Chakra and ASTRA-sim: An open-source ecosystem for advancing co-design for future distributed AI systems
AI systems play a pivotal role in unlocking the full potential of emerging AI workloads such as LLMs and DLRMs by addressing their unique compute, memory and network demands. These systems require judicious SW-HW co-design to drive optimization and innovation around AI models, software, and next-generation hardware. We identify two specific challenges with AI system SW-HW co-design. The first is access to realistic workloads. While industry-approved full-stack benchmark suites (such as MLPerf) play a crucial role in enabling fair comparisons across different SW and HW stacks on current AI systems, running an entire MLPerf workload software stack over large-scale distributed systems is often prohibitive in practice, and only possible for a handful of cloud vendors today. The second is simulation fidelity. Modeling a futuristic large-scale AI system and simulating it in reasonable time at acceptable accuracy is an extremely challenging engineering task.
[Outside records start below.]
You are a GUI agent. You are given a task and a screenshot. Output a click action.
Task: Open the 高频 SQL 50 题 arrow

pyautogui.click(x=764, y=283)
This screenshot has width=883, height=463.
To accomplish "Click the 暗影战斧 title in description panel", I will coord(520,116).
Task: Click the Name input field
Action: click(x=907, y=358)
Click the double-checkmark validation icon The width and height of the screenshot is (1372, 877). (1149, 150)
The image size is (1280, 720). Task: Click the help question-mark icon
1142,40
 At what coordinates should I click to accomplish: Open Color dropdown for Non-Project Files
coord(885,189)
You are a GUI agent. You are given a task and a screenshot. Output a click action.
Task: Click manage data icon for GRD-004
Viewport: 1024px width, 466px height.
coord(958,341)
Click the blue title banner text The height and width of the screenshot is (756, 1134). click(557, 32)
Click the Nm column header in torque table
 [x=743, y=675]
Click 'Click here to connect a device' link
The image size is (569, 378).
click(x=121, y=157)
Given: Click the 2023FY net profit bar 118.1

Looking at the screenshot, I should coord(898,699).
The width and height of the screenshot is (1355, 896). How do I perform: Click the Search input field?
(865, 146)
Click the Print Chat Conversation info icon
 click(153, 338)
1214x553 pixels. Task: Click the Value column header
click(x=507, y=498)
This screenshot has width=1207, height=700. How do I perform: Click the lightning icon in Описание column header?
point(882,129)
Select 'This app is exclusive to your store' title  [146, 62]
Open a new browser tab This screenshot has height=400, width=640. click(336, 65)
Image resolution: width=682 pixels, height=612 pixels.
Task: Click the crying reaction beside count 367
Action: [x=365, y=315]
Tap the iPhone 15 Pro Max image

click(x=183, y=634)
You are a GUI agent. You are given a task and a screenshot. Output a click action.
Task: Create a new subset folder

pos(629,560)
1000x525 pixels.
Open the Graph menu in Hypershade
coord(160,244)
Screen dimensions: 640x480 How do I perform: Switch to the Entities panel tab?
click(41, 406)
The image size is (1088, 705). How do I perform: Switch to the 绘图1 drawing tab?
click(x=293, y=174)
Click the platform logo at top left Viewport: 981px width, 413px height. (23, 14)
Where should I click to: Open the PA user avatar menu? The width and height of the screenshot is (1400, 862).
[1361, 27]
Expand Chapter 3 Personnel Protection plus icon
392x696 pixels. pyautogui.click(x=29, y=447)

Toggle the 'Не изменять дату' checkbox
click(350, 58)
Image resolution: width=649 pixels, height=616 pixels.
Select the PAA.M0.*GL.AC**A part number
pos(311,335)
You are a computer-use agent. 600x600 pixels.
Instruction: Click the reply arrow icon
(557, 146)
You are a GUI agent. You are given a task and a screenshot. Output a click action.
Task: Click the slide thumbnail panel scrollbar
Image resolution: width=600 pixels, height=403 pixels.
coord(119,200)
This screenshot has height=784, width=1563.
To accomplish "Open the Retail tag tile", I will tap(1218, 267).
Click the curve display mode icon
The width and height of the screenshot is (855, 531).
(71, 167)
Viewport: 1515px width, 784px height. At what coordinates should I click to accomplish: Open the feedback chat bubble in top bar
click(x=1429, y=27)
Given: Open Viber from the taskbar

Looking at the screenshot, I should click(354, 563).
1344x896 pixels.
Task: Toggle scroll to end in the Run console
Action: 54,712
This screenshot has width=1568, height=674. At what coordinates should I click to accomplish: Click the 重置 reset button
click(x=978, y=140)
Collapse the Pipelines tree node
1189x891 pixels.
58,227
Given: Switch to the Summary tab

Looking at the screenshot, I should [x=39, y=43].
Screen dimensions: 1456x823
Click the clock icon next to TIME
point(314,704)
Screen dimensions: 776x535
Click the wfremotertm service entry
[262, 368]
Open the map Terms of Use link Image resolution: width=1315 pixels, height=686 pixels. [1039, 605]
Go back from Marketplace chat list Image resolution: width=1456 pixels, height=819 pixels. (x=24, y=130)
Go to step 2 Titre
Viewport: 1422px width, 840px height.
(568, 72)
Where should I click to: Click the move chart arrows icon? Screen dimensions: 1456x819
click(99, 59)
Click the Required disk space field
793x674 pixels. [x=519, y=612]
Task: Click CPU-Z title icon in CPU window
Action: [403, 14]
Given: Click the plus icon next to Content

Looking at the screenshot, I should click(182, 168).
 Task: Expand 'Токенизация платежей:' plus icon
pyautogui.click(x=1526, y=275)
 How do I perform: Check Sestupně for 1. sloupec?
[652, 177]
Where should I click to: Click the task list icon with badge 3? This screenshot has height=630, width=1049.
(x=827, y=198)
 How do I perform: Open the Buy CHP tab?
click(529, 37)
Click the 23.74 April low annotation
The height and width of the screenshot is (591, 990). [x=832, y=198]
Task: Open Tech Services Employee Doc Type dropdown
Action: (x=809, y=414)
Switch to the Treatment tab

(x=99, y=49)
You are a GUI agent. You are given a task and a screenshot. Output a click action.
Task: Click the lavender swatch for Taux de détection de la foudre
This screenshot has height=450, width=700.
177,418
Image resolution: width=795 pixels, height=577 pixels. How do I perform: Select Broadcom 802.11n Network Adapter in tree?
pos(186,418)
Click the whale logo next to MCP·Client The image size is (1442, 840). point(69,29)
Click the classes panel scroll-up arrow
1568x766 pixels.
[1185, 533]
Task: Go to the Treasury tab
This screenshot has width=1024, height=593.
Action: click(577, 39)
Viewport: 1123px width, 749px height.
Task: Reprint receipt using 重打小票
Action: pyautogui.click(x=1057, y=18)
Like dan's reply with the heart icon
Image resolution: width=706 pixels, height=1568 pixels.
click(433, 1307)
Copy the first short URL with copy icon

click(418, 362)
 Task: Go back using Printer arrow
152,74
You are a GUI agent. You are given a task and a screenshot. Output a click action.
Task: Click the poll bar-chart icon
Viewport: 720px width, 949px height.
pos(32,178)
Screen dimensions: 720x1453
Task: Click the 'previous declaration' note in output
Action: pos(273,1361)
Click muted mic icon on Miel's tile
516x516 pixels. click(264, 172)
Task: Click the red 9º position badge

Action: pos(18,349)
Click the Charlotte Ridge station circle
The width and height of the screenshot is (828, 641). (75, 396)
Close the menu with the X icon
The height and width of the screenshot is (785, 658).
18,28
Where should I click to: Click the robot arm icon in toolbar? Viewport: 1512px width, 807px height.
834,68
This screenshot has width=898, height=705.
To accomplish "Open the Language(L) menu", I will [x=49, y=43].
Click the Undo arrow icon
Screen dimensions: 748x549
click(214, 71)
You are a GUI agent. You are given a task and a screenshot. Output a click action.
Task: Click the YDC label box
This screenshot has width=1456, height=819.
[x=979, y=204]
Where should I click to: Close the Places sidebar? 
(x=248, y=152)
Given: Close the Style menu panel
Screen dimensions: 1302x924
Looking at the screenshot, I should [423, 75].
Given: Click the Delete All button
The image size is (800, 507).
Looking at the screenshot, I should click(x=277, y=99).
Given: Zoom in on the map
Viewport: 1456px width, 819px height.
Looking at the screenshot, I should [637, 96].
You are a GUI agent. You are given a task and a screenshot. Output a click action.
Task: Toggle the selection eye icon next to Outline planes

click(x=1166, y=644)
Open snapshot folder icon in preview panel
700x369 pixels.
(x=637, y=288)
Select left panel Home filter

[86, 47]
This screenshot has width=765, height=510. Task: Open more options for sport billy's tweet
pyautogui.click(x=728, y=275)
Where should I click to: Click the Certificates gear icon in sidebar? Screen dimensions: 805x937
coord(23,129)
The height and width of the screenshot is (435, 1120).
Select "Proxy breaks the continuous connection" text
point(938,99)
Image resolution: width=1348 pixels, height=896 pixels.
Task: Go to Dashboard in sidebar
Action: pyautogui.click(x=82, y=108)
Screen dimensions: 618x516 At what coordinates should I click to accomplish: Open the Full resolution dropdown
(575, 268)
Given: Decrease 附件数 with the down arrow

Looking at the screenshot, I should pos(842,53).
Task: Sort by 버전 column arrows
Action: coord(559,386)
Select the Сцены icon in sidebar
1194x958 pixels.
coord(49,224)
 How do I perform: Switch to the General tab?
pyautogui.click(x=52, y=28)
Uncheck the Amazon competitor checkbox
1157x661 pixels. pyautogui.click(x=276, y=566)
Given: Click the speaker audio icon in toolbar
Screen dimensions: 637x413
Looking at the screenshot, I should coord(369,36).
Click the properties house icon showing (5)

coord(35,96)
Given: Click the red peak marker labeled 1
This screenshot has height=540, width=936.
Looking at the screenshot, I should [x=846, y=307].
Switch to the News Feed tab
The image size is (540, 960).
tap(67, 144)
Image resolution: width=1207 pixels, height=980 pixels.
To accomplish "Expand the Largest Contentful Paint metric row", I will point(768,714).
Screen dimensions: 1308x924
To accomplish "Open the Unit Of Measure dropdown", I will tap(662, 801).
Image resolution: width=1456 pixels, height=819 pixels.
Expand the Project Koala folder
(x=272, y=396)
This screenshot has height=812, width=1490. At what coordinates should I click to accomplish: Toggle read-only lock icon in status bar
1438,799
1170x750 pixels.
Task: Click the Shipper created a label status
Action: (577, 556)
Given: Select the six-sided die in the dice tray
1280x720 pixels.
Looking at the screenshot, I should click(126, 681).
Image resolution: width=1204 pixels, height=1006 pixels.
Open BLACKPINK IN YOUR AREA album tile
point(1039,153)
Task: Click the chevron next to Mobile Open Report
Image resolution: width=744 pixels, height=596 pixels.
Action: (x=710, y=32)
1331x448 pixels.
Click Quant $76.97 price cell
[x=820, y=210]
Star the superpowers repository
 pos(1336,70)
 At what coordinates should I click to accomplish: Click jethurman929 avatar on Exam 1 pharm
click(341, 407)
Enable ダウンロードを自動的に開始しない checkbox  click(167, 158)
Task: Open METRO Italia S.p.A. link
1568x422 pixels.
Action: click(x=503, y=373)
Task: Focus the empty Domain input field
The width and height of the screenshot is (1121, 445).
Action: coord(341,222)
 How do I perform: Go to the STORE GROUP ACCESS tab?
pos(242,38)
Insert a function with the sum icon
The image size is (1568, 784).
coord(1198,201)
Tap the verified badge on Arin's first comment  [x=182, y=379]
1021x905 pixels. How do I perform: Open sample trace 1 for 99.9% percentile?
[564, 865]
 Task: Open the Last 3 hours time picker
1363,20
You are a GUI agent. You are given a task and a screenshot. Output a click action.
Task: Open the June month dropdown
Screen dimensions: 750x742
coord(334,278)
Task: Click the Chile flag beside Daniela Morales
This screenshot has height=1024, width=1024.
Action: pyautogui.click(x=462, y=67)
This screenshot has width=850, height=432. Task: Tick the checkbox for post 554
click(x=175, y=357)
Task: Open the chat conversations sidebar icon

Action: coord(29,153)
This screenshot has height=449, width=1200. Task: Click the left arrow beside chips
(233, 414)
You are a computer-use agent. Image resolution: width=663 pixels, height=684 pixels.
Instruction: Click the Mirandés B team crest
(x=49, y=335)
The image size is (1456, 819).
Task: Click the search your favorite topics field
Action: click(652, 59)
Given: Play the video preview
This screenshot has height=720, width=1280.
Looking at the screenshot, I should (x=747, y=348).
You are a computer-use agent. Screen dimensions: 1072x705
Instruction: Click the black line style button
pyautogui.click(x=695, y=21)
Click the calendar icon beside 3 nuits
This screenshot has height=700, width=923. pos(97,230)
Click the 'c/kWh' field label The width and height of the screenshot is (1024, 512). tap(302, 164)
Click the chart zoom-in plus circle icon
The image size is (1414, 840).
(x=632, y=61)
To address these challenges, we have been developing an open ecosystem of frameworks to enable design and optimization of future systems. On the workload end, we are developing Chakra - an open and interoperable graph-based representation for standardizing AI workload execution traces. Chakra’s execution traces represent the key operators (computation, memory and communication) when running the distributed workload, along with control dependencies, timing, and resource constraints. Chakra also includes a complementary set of tools and capabilities to enable the collection (pre or post-execution), analysis, generation, and adoption of Chakra execution traces by a broad range of simulators, emulators, and operator replay tools. On the simulation side, we are developing ASTRA-sim, a multi-fidelity simulation framework for distributed AI systems. ASTRA-sim schedules the operators from the Chakra traces over plug-and-play compute and network simulators. ASTRA-sim’s key innovation is the ability to plug-and-play diverse compute / network simulators via a common API, letting users choose their preferred open/proprietary simulator depending on the scale of the system and simulation fidelity they care about. Together, the Chakra + ASTRA-sim ecosystem enables an agile methodology for collection and reproduction of workload behavior in current production systems and extends it to future AI SW-HW system co-design. We are continuing to cultivate this ecosystem further in open partnership with industry and academia as part of the Chakra Working group in MLCommons.